§ **INSTRUCTIONS TO FOLLOW**
All of the data should be restated word for word.

*** Begin section ***

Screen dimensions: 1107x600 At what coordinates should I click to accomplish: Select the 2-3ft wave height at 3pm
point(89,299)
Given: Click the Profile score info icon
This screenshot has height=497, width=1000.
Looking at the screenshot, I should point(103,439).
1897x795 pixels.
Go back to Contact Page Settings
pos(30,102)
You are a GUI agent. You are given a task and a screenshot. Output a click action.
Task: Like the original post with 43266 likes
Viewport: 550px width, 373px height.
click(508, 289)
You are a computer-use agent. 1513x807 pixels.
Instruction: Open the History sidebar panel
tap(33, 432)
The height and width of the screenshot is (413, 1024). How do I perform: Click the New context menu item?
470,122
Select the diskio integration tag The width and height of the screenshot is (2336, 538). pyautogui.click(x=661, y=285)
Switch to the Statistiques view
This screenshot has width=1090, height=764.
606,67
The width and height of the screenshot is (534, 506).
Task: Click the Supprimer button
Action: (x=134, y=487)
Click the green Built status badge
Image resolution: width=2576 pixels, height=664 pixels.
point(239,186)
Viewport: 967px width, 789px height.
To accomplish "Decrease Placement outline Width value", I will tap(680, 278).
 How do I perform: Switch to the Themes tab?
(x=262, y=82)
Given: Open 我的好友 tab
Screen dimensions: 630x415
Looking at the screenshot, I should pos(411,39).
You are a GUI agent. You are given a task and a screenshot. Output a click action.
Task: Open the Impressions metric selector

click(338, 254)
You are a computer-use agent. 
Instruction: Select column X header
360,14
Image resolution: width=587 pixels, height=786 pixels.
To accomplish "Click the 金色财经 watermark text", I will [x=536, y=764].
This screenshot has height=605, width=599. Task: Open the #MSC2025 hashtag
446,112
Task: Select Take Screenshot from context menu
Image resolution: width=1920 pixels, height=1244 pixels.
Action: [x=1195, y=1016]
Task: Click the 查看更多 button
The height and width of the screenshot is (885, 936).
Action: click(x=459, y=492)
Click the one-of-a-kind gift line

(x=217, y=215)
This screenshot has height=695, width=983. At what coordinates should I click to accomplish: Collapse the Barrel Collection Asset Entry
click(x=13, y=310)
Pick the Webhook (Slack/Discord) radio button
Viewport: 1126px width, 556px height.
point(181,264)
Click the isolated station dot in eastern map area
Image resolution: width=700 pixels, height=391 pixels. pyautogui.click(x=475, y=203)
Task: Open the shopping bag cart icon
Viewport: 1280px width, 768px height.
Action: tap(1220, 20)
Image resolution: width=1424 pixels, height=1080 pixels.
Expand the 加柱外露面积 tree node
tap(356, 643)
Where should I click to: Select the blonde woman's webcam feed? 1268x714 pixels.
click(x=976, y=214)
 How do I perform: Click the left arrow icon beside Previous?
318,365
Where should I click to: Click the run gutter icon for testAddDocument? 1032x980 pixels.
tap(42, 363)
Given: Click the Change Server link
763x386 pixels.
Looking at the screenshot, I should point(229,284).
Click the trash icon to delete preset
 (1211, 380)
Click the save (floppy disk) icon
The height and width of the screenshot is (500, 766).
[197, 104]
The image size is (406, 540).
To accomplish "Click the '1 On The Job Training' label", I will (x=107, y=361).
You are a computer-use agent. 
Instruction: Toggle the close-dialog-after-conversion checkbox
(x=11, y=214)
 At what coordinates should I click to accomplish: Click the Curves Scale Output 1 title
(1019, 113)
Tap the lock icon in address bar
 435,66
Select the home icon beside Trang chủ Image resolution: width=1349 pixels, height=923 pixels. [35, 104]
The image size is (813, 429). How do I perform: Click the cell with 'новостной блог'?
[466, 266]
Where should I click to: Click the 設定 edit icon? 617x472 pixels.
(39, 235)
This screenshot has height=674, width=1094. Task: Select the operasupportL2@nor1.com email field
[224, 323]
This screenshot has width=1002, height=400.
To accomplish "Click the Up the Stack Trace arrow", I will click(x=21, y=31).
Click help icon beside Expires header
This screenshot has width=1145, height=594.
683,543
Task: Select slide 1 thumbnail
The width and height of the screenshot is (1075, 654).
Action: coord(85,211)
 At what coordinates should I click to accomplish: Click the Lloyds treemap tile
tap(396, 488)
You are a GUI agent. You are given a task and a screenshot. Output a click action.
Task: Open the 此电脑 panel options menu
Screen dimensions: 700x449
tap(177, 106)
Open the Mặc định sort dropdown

*** End section ***

§ **REPLY**
Screen dimensions: 1107x600 At what coordinates should I click to accomplish: Select the 2-3ft wave height at 3pm
point(89,299)
Given: Click the Profile score info icon
This screenshot has height=497, width=1000.
Looking at the screenshot, I should point(103,439).
1897x795 pixels.
Go back to Contact Page Settings
pos(30,102)
You are a GUI agent. You are given a task and a screenshot. Output a click action.
Task: Like the original post with 43266 likes
Viewport: 550px width, 373px height.
click(508, 289)
You are a computer-use agent. 1513x807 pixels.
Instruction: Open the History sidebar panel
tap(33, 432)
The height and width of the screenshot is (413, 1024). How do I perform: Click the New context menu item?
470,122
Select the diskio integration tag The width and height of the screenshot is (2336, 538). pyautogui.click(x=661, y=285)
Switch to the Statistiques view
This screenshot has width=1090, height=764.
606,67
The width and height of the screenshot is (534, 506).
Task: Click the Supprimer button
Action: (x=134, y=487)
Click the green Built status badge
Image resolution: width=2576 pixels, height=664 pixels.
point(239,186)
Viewport: 967px width, 789px height.
To accomplish "Decrease Placement outline Width value", I will tap(680, 278).
 How do I perform: Switch to the Themes tab?
(x=262, y=82)
Given: Open 我的好友 tab
Screen dimensions: 630x415
Looking at the screenshot, I should pos(411,39).
You are a GUI agent. You are given a task and a screenshot. Output a click action.
Task: Open the Impressions metric selector

click(338, 254)
You are a computer-use agent. 
Instruction: Select column X header
360,14
Image resolution: width=587 pixels, height=786 pixels.
To accomplish "Click the 金色财经 watermark text", I will [x=536, y=764].
This screenshot has height=605, width=599. Task: Open the #MSC2025 hashtag
446,112
Task: Select Take Screenshot from context menu
Image resolution: width=1920 pixels, height=1244 pixels.
Action: [x=1195, y=1016]
Task: Click the 查看更多 button
The height and width of the screenshot is (885, 936).
Action: click(x=459, y=492)
Click the one-of-a-kind gift line

(x=217, y=215)
This screenshot has height=695, width=983. At what coordinates should I click to accomplish: Collapse the Barrel Collection Asset Entry
click(x=13, y=310)
Pick the Webhook (Slack/Discord) radio button
Viewport: 1126px width, 556px height.
point(181,264)
Click the isolated station dot in eastern map area
Image resolution: width=700 pixels, height=391 pixels. pyautogui.click(x=475, y=203)
Task: Open the shopping bag cart icon
Viewport: 1280px width, 768px height.
Action: tap(1220, 20)
Image resolution: width=1424 pixels, height=1080 pixels.
Expand the 加柱外露面积 tree node
tap(356, 643)
Where should I click to: Select the blonde woman's webcam feed? 1268x714 pixels.
click(x=976, y=214)
 How do I perform: Click the left arrow icon beside Previous?
318,365
Where should I click to: Click the run gutter icon for testAddDocument? 1032x980 pixels.
tap(42, 363)
Given: Click the Change Server link
763x386 pixels.
Looking at the screenshot, I should point(229,284).
Click the trash icon to delete preset
 (1211, 380)
Click the save (floppy disk) icon
The height and width of the screenshot is (500, 766).
[197, 104]
The image size is (406, 540).
To accomplish "Click the '1 On The Job Training' label", I will (x=107, y=361).
You are a computer-use agent. 
Instruction: Toggle the close-dialog-after-conversion checkbox
(x=11, y=214)
 At what coordinates should I click to accomplish: Click the Curves Scale Output 1 title
(1019, 113)
Tap the lock icon in address bar
 435,66
Select the home icon beside Trang chủ Image resolution: width=1349 pixels, height=923 pixels. [35, 104]
The image size is (813, 429). How do I perform: Click the cell with 'новостной блог'?
[466, 266]
Where should I click to: Click the 設定 edit icon? 617x472 pixels.
(39, 235)
This screenshot has height=674, width=1094. Task: Select the operasupportL2@nor1.com email field
[224, 323]
This screenshot has width=1002, height=400.
To accomplish "Click the Up the Stack Trace arrow", I will click(x=21, y=31).
Click help icon beside Expires header
This screenshot has width=1145, height=594.
683,543
Task: Select slide 1 thumbnail
The width and height of the screenshot is (1075, 654).
Action: coord(85,211)
 At what coordinates should I click to accomplish: Click the Lloyds treemap tile
tap(396, 488)
You are a GUI agent. You are given a task and a screenshot. Output a click action.
Task: Open the 此电脑 panel options menu
Screen dimensions: 700x449
tap(177, 106)
Open the Mặc định sort dropdown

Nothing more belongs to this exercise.